Prediction Through Personalization

Wouldn't it be nice to be able to predict what an online customer wants, exactly when s/he wants it? Artificially intelligent methods of personalization are said to do just that.

The strategy of offering appropriate products and services based on customer behavior and preference is definitely not a new idea. What is new is the ability to collect informative data about each customer and provide more statistically accurate means of catering to their needs.

Often, online adult companies have had to launch several sites, each directed towards a different product or service line (e.g. fetish, teens, interracial). The costs of maintaining several sites can be high. Personalization techniques may allow you to maintain a single Website offering highly targeted adult products and services that are tailored to individual customers with the highest inclination to buy them.

Some sites claim to offer "personalized porn," but few offer real personalization. Most confuse the term with customization, and are not necessarily utilizing the predictive capabilities of advanced customer data analysis. Customization requires total user control, where the user explicitly selects between certain options; personalization is computer driven, where the machine displays individualized pages and options to the user based on a model of that user's needs. But customers' needs and wants are ever changing.

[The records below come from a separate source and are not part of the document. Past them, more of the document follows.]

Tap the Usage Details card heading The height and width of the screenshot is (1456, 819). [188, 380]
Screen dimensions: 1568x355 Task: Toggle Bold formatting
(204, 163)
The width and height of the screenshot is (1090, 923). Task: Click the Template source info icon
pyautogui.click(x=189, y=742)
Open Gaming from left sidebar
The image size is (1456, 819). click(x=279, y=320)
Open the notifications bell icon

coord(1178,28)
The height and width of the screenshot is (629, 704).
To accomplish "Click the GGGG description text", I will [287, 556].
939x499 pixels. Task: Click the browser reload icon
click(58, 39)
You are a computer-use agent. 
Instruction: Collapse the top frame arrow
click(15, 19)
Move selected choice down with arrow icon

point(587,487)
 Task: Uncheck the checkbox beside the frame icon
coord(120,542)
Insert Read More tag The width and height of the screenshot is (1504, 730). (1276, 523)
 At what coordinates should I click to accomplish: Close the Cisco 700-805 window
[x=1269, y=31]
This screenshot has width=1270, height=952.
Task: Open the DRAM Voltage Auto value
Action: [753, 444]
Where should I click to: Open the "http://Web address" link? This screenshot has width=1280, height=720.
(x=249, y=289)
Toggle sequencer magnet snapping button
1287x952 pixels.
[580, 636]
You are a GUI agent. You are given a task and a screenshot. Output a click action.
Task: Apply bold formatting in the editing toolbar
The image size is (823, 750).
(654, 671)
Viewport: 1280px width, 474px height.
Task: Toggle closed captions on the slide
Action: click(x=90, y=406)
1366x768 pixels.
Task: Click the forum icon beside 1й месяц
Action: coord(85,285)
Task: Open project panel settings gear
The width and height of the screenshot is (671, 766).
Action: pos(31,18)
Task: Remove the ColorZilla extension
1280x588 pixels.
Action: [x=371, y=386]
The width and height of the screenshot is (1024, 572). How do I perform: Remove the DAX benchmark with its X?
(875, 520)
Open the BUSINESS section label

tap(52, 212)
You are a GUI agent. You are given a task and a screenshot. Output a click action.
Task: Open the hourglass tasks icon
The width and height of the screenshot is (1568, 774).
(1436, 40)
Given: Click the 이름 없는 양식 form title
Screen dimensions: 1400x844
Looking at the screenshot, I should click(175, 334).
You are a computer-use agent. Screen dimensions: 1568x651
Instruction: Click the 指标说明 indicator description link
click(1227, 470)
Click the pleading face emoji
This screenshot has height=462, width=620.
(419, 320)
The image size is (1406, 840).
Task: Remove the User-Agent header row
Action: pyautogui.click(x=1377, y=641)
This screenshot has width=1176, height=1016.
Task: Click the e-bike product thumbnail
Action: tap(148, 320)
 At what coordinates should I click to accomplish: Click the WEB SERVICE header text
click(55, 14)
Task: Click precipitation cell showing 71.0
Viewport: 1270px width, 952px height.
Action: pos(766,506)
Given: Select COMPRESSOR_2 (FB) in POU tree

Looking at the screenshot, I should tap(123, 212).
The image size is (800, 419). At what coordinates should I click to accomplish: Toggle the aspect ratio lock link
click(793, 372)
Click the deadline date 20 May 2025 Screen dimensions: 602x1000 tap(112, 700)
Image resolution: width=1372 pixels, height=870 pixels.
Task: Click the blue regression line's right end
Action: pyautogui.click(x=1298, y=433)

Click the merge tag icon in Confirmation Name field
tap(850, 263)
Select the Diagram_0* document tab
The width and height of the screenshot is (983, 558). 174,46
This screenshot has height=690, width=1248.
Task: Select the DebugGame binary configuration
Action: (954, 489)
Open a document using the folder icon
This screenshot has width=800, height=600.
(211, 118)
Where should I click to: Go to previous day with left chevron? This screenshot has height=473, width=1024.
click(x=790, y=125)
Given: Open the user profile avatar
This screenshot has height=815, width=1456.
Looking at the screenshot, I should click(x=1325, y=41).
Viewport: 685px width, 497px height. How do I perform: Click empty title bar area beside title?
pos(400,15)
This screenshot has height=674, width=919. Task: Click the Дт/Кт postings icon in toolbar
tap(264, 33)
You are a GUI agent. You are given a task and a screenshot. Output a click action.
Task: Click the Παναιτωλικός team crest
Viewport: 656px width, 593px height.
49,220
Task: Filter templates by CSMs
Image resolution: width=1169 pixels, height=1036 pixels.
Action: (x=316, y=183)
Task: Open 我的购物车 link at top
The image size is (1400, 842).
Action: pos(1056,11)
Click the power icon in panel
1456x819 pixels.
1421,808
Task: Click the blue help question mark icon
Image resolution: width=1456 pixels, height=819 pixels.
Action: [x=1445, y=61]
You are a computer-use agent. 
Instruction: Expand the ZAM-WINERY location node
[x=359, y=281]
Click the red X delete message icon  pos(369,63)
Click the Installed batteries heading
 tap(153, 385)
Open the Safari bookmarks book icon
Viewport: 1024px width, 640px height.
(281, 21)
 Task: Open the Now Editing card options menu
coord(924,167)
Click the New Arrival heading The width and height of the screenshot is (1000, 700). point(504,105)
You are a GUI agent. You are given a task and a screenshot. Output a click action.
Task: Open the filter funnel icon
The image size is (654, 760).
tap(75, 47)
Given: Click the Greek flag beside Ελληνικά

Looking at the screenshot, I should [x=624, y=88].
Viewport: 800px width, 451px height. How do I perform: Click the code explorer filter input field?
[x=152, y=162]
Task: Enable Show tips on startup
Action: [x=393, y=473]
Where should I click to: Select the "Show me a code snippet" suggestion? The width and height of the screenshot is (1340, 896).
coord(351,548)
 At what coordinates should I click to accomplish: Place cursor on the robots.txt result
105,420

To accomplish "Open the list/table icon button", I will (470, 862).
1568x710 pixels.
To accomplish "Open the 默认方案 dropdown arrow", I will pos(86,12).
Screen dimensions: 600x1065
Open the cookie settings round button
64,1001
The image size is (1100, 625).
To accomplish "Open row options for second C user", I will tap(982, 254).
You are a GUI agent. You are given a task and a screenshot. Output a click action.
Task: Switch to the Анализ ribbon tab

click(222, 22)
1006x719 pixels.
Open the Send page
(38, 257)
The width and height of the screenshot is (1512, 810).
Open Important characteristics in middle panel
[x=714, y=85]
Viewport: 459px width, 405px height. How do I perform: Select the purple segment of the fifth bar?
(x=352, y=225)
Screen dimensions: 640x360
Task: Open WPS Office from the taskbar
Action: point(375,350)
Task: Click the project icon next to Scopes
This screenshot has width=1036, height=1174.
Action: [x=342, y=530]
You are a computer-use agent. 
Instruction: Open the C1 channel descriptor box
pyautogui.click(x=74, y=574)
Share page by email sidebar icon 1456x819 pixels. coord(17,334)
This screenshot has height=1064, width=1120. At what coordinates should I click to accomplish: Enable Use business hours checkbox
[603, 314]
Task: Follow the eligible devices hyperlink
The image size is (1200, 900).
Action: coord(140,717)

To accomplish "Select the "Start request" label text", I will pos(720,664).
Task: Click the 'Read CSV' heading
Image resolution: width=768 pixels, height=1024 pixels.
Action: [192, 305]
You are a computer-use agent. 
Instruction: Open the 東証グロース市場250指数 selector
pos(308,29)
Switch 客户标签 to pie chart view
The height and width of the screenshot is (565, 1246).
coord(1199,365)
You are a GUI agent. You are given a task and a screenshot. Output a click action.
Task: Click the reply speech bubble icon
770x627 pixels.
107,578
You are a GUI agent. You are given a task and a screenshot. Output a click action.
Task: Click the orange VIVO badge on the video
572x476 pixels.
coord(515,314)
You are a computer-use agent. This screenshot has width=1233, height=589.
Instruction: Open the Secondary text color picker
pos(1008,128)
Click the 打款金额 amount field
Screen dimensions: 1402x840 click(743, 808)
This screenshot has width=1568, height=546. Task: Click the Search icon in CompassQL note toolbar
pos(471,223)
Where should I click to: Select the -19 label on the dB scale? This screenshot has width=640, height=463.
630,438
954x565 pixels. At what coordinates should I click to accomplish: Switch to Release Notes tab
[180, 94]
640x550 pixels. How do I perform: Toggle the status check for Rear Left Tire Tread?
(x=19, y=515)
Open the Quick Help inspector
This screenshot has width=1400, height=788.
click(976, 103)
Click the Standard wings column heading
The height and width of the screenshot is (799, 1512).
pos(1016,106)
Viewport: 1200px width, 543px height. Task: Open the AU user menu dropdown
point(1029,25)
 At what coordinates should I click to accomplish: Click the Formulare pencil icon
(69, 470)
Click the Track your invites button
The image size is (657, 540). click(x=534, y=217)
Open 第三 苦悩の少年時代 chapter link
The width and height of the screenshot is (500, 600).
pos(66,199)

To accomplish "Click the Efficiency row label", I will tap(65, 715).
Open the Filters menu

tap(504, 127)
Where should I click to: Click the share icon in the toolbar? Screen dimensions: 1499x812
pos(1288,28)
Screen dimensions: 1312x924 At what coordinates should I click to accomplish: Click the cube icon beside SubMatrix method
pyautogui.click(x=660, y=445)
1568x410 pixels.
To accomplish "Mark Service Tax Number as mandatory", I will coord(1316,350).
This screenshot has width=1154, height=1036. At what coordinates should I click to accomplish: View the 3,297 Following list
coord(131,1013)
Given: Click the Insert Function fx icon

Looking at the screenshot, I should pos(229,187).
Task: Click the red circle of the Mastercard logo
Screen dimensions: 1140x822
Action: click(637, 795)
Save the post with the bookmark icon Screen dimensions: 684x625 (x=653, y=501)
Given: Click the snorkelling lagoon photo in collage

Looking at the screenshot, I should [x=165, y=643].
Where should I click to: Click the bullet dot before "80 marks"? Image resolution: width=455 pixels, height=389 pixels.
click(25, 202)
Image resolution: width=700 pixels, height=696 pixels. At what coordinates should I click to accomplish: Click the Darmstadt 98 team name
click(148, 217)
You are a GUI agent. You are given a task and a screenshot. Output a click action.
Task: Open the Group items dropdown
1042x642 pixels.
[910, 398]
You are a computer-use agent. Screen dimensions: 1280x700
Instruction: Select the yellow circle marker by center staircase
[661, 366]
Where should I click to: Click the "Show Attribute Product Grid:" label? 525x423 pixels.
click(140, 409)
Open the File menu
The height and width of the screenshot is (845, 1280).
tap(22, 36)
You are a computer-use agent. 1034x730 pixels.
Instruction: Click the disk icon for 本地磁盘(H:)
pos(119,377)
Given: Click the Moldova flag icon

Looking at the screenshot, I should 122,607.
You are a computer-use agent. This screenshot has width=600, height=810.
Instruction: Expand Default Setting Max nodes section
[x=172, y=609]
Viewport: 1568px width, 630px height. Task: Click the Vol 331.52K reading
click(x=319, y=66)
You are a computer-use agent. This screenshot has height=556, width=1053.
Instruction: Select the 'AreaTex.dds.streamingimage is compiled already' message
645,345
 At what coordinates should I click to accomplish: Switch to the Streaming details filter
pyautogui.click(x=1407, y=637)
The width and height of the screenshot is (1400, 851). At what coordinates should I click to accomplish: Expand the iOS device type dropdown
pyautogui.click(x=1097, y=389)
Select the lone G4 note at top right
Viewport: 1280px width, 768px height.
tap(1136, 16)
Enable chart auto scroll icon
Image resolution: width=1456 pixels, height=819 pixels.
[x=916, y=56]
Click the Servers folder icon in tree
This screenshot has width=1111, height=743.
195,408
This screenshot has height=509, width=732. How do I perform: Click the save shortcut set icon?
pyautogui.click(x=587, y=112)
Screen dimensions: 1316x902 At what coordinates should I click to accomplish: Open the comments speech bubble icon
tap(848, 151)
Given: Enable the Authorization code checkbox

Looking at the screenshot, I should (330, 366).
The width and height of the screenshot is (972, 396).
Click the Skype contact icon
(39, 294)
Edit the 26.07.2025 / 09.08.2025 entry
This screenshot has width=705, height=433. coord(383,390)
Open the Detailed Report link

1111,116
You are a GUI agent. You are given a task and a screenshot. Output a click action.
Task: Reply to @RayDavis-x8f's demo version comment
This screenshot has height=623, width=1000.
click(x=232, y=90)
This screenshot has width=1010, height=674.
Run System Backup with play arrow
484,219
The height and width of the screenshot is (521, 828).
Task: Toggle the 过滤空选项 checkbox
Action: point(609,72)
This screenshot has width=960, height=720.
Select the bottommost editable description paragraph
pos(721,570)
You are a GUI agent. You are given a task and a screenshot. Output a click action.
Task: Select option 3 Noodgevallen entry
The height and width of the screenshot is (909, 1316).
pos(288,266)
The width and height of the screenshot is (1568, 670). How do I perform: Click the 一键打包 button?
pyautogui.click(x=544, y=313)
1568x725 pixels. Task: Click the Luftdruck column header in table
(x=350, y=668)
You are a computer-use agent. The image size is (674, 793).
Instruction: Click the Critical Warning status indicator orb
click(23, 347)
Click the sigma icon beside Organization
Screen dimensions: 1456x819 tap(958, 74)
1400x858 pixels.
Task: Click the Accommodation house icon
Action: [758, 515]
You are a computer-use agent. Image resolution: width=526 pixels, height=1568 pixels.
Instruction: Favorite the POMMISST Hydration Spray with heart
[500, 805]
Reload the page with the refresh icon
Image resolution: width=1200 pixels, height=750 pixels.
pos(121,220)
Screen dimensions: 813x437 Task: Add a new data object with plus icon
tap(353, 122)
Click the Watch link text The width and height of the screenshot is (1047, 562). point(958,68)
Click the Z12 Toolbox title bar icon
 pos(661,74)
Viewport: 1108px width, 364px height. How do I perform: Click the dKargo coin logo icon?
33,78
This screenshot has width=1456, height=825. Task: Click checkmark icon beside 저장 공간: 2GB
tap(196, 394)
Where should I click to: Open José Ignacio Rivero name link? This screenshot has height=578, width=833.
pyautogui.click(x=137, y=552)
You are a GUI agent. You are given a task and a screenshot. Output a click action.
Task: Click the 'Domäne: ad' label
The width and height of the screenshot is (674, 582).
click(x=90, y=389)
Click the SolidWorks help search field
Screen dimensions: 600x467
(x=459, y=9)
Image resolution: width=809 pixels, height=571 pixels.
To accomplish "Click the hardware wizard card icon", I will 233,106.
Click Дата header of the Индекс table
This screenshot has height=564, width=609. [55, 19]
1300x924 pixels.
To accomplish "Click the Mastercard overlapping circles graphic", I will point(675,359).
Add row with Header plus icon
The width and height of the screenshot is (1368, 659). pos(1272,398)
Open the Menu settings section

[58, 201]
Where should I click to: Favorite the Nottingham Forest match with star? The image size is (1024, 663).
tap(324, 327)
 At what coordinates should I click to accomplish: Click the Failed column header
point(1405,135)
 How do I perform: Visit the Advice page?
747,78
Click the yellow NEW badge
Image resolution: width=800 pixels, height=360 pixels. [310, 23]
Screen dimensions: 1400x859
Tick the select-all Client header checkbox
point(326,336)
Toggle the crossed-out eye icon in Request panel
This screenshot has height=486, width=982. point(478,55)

An efficient way to have your consumers feel they're clicking through the ideal site is to provide them with what they want when - or even before - they know they want it. By analyzing the click-through patterns of a particular customer, we can hope to predict his or her next want. For example, if a given customer whose click-through pattern has been analyzed is currently looking at Latina teens, we hope to predict that he will want his next click to lead him to, say, Latina housewives. If our click-through analysis was correct, the Latina teen page would be the optimal point of cross-/up-sell. Latina housewife advertising and cross-marketing would theoretically have the highest impact at this juncture. The customer is not only at the highest inclination of purchase, but s/he is receiving a more personalized, and therefore more ideal, experience.

The Basics

There are two types of personalization, Implicit and Explicit. Implicit personalization is the capture of a customer's behavior in real-time during actual Website navigation. Explicit personalization is the collection of data directly from the customer such as addresses, profiles, and registration information. Personalization in its most basic form is using the customer's name, however, as technology advances, there's a need for many more variables. A good personalization plan has to be able to learn and create market solutions for existing customers; this is a vastly different concept from the usual hustle to increase revenue by increasing the number of new customers. Several types of customer information are gathered. The most common data is on customers' click-through patterns, buying patterns, contact information, contact history, credit history, life events (career changes, changes in marital status), birthday, and religion/holidays. The personalization system should automatically provide enough information to be able to extrapolate a trend or a next move from the data provided.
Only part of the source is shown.